Les sanglots me poussent dans une quinte de toux. Monsieur Argent frotte gentiment mon dos, alors que je noie son pull dans mes larmes.
—...que je n'ai pas envie de mourir à chaque seconde de ma vie.
Le soupir qui s'ensuit m'indique que Monsieur Argent vient de percer à jour un nouveau mystère sur moi. Lequel ? Il se détache de moi avec brusquerie, à tel point que j'en perds l'équilibre. Cependant, il ne me laisse pas tomber. Ses mains encadrent mes joues et de ses pouces, il sèche le torrent de mes larmes. Ses yeux océan attachent les miens et ne les relâchent plus. Il me renvoie autant de soutien que possible et son intrusion réclame l'accès à mon esprit.
— Je n'ai pas besoin que vous changiez mes émotions. S'il vous plaît, ne le faites pas.
J'ai besoin de me noyer. Ces mots m'étouffent, je ne les prononce pas à voix haute, mais Monsieur Argent les capte malgré tout. Son intrusion s'enlace tout de même avec mon esprit et il m'insuffle, non pas des émotions apaisées pour me calmer, mais ses émotions à lui. Il partage une rivière agitée de doutes, de désolation à la perspective de me voir dans cet état et d'impuissance face à ma noyade.
— J'avais prévu tout un monologue cérémonial pour vous annoncer votre Ordre, pour faire durer le suspense et marquer le coup, mais il m'est insupportable de vous laisser patauger dans votre détresse. Evelyn, je vais vous prouver que vous avez fait le bon choix en vous cramponnant à la vie. Je vais vous dire clairement pourquoi vous êtes merveilleuse, un cadeau du ciel et une femme qui mérite amplement tout le bonheur du monde. Vous êtes une Étoile, Evelyn. Une Étoile. De l'Ordre le plus ancien et le plus rare. Le plus puissant aussi et le plus pur. Vous êtes la créature la plus recherchée, fascinante et précieuse de Caeddarah à l'heure actuelle, et vous n'imaginez pas l'honneur que ce fut pour moi de vous éveiller. Je... Vous êtes splendide, Evelyn, et il est hors de question que vous souffriez un jour de plus. Au diable vos parents ! Ils se mordront les doigts. Ou qu'ils crèvent dans leur misère. Je m'en moque. Vous êtes le diamant brut de Caeddarah et je serais au premier rang pour prendre soin de vous.

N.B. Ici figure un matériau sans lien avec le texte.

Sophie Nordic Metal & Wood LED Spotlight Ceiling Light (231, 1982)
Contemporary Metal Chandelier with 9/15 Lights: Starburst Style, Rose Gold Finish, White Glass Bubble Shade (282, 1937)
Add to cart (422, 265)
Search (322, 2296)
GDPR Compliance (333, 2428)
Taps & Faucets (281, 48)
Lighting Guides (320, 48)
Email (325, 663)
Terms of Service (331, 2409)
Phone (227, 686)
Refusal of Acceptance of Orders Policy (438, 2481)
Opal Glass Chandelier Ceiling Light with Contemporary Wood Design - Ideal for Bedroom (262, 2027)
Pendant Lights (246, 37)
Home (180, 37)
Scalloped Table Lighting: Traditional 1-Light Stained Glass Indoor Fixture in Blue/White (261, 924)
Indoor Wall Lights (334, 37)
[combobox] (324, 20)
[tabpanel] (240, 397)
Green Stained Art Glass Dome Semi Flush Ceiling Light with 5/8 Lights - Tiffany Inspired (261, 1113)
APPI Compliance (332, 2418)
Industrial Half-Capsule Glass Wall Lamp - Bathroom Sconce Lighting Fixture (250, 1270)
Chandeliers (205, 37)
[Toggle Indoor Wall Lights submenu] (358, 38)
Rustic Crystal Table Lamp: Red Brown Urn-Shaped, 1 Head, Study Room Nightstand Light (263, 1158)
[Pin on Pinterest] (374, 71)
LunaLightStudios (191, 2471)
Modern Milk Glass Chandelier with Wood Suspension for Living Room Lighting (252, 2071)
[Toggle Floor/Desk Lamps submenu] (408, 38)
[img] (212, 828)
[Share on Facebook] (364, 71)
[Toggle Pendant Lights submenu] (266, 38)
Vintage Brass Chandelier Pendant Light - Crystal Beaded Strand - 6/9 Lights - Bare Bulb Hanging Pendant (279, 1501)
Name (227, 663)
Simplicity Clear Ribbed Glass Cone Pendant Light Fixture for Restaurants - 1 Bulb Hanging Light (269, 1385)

Et parce que je ne suis pas assez ébranlée, et parce que je n'ai pas assez de questions, et parce que Damian verse une larme pour moi, il décide d'illustrer sa résolution par un baiser. Qui diffère totalement du mien. Un baiser passionné et hasardeux, doux et embrasé, réconfortant mais qui me procure une tempête dans l'estomac. Je ne me cramponne plus seulement à la vie pour reprendre ses termes. Il est mon ancre à partir d'aujourd'hui et jusqu'à ce qu'il ne veuille plus de moi.